> _What you need to do_
Begin your transcription at the line containing "Tap the greyed $10 price tag badge" and continue it, word for word, to the final line below. Include only those lines and skip the pictures.

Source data

Segment Open

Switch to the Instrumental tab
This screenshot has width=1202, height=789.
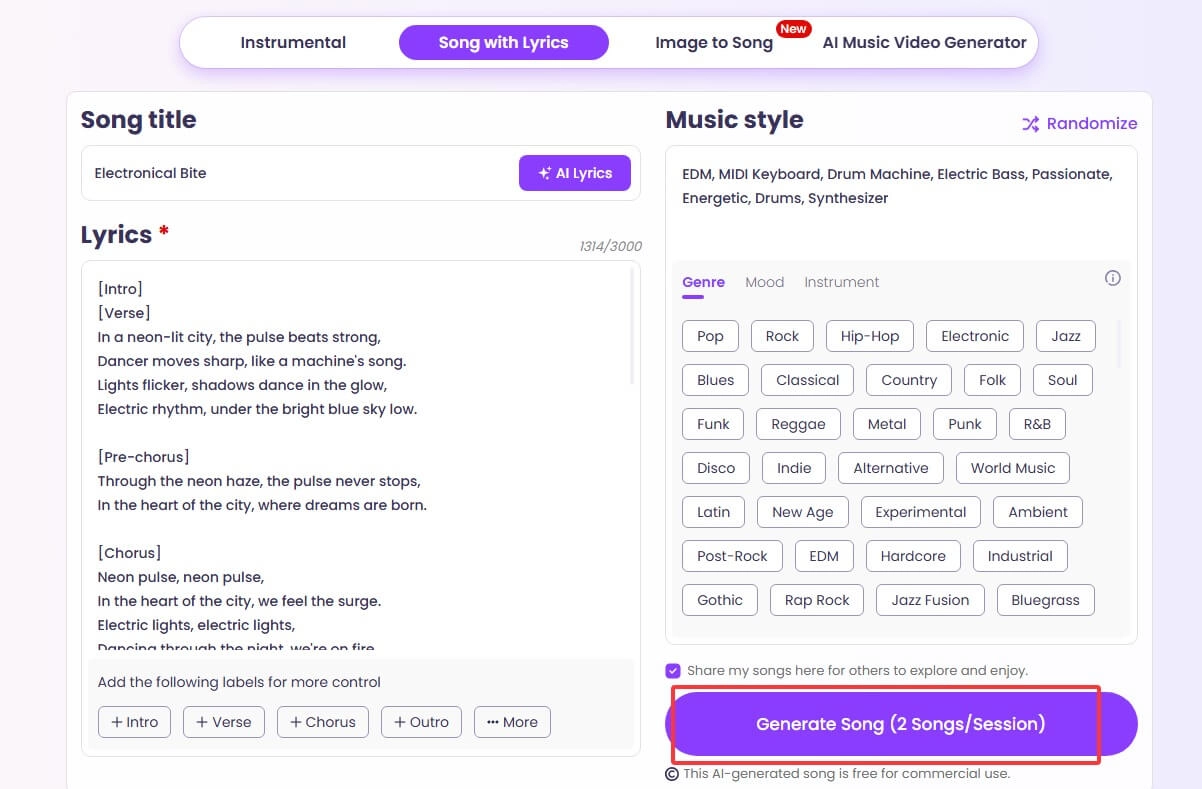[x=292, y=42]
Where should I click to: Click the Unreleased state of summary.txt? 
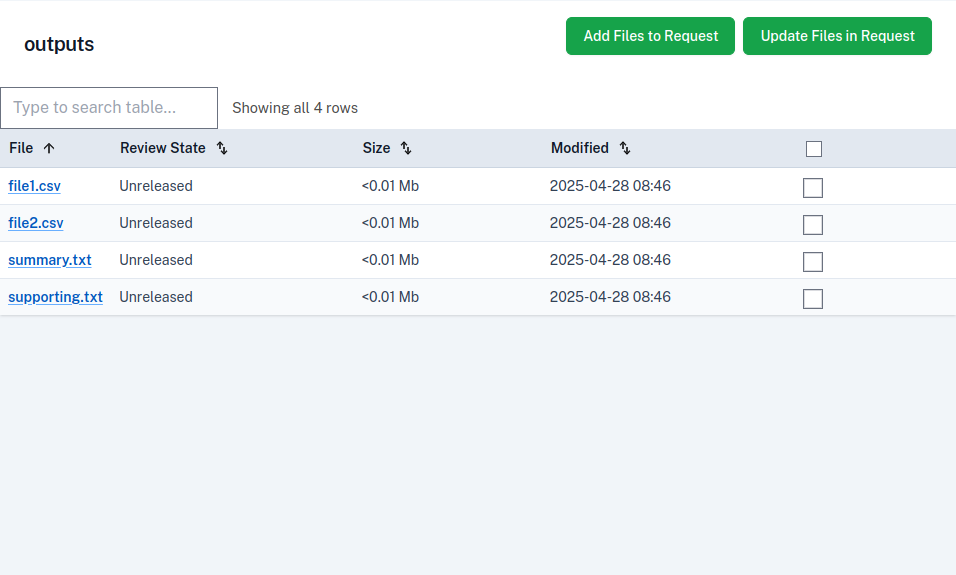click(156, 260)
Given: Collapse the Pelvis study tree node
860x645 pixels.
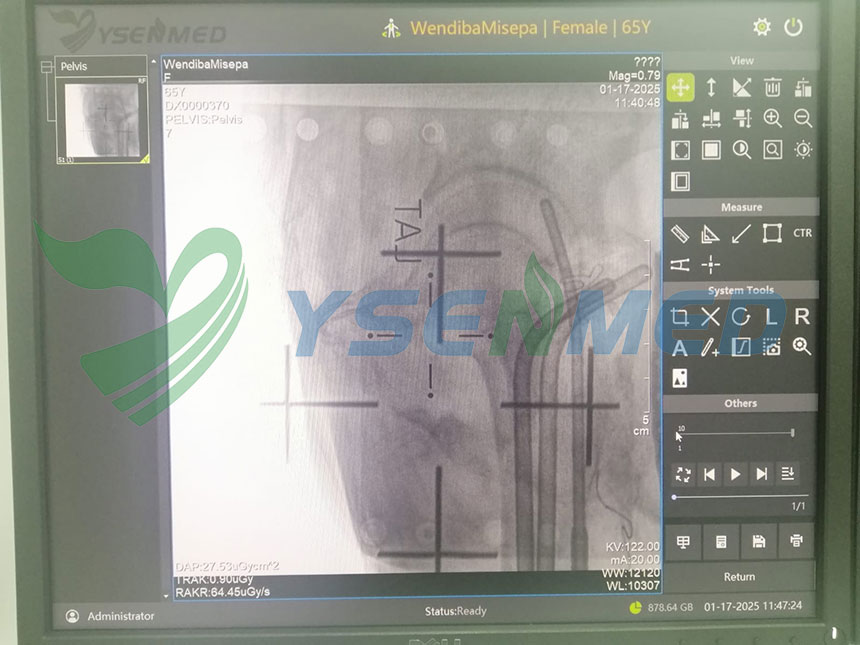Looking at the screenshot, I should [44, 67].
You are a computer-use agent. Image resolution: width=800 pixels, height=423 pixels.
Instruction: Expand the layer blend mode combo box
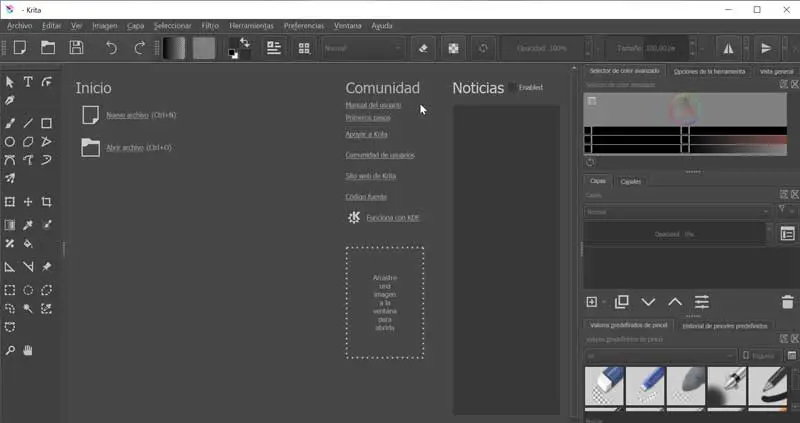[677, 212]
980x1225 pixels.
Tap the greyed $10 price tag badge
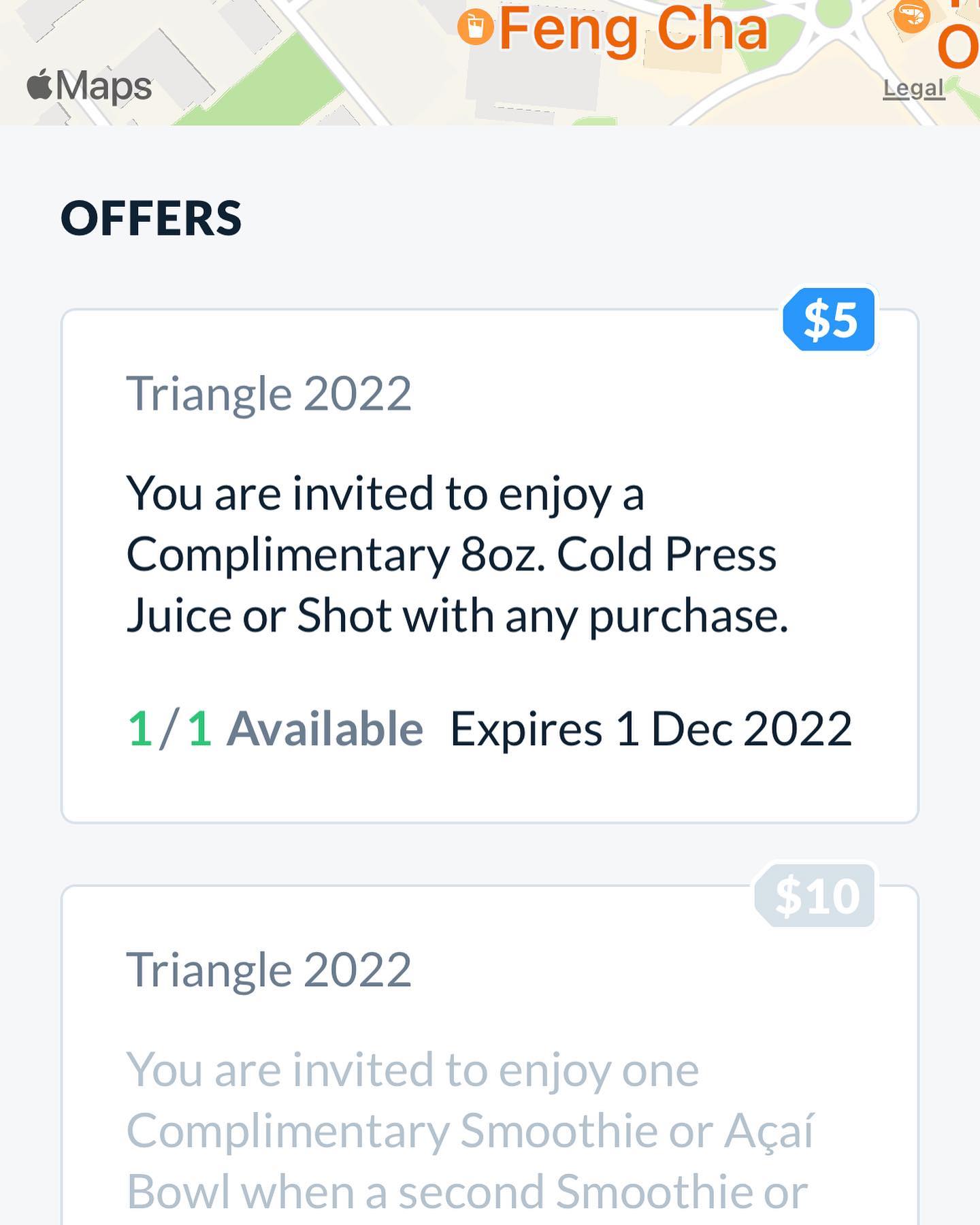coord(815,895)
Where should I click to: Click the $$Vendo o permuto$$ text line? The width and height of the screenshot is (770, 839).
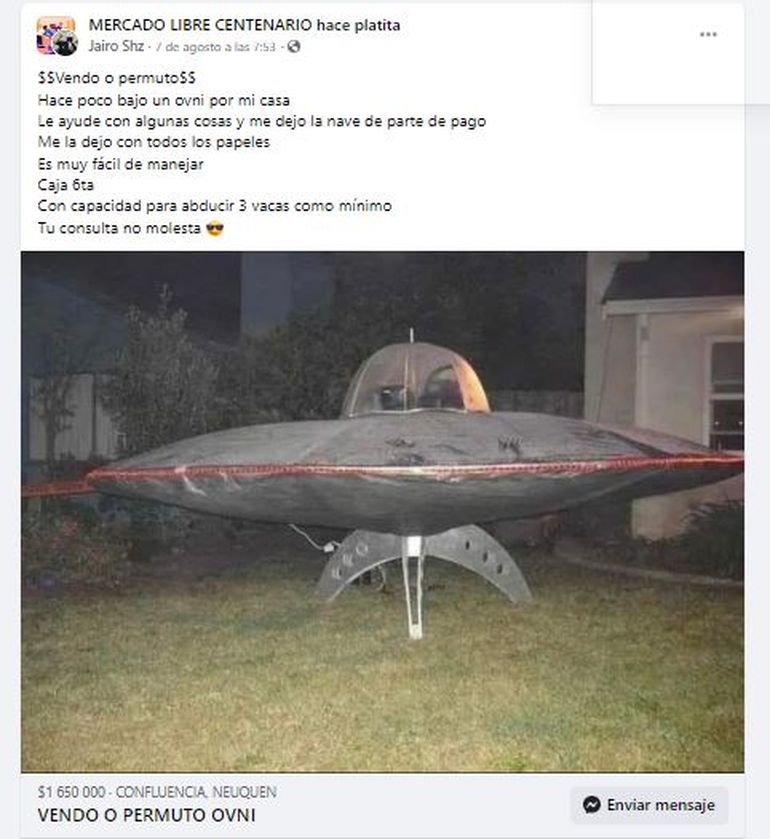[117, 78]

Segment Closed

> _Answer to the problem_
Tap the greyed $10 price tag badge
coord(815,895)
Where should I click to: Click the $$Vendo o permuto$$ text line? The width and height of the screenshot is (770, 839).
[117, 78]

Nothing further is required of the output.